74. En établissant donc, comme le dit l’Apôtre, que les prédicateurs de l’Évangile devraient vivre de l’Évangile, Jésus-Christ voulait faire comprendre aux douze disciples qu’il leur fallait bannir toute inquiétude, et ne posséder ni ne porter absolument rien des choses de la vie. C’est pour cela qu’il dit : « pas même un bâton », mettant ainsi en relief ce principe que les fidèles doivent tout procurer à leurs ministres, qui du reste ne demandent rien de superflu. Et en ajoutant : « L’ouvrier en effet mérite qu’on le nourrisse », il déclarait parfaitement pourquoi et dans quel but il tenait ce langage. D’un autre côté c’est ce droit qu’il désigne sous le nom de verge lorsqu’il dit de ne rien porter en chemin que le bâton seulement ; » on pourrait exprimer ainsi brièvement sa pensée : Ne portez rien avec vous des choses nécessaires, pas même de bâton, ou le bâton seulement. Pas même de bâton, c’est-à-dire : pas même les moindres choses, ou : seulement le bâton, c’est-à-dire le pouvoir que je vous donne et en vertu duquel ce que vous ne porterez pas ne vous fera point défaut. Le Sauveur a donc recommandé également les deux choses. Mais parce que le même Évangéliste ne les a pas mentionnées dans son récit, on est porté à voir de l’opposition entre la défense de porter le bâton pris dans un sens, et l’ordre de ne porter que le bâton, pris dans un autre sens ; or notre explication doit éloigner cette idée.

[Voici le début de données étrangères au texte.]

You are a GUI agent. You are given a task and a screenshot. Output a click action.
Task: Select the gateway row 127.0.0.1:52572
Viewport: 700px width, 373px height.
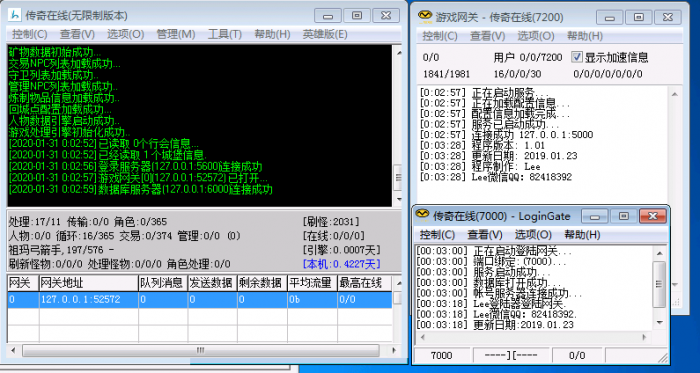coord(200,299)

75. Ainsi encore, en disant aux Apôtres, comme nous le lisons dans saint Matthieu, de ne point porter de chaussure avec eux, Jésus leur défendait le soin de s’en procurer et la crainte d’en manquer. C’est ainsi encore qu’il faut comprendre ce qui regarde les deux tuniques. Le Sauveur ne voulait pas qu’ils se missent en peine d’en porter une seconde pour remplacer au besoin celle dont ils étaient couverts, puisqu’ils avaient le pouvoir de s’en procurer autrement. Dès lors, si d’après le texte de saint Marc les Apôtres devaient avoir aux pieds des sandales ou des semelles, c’était pour faire ressortir une signification mystique de cette chaussure.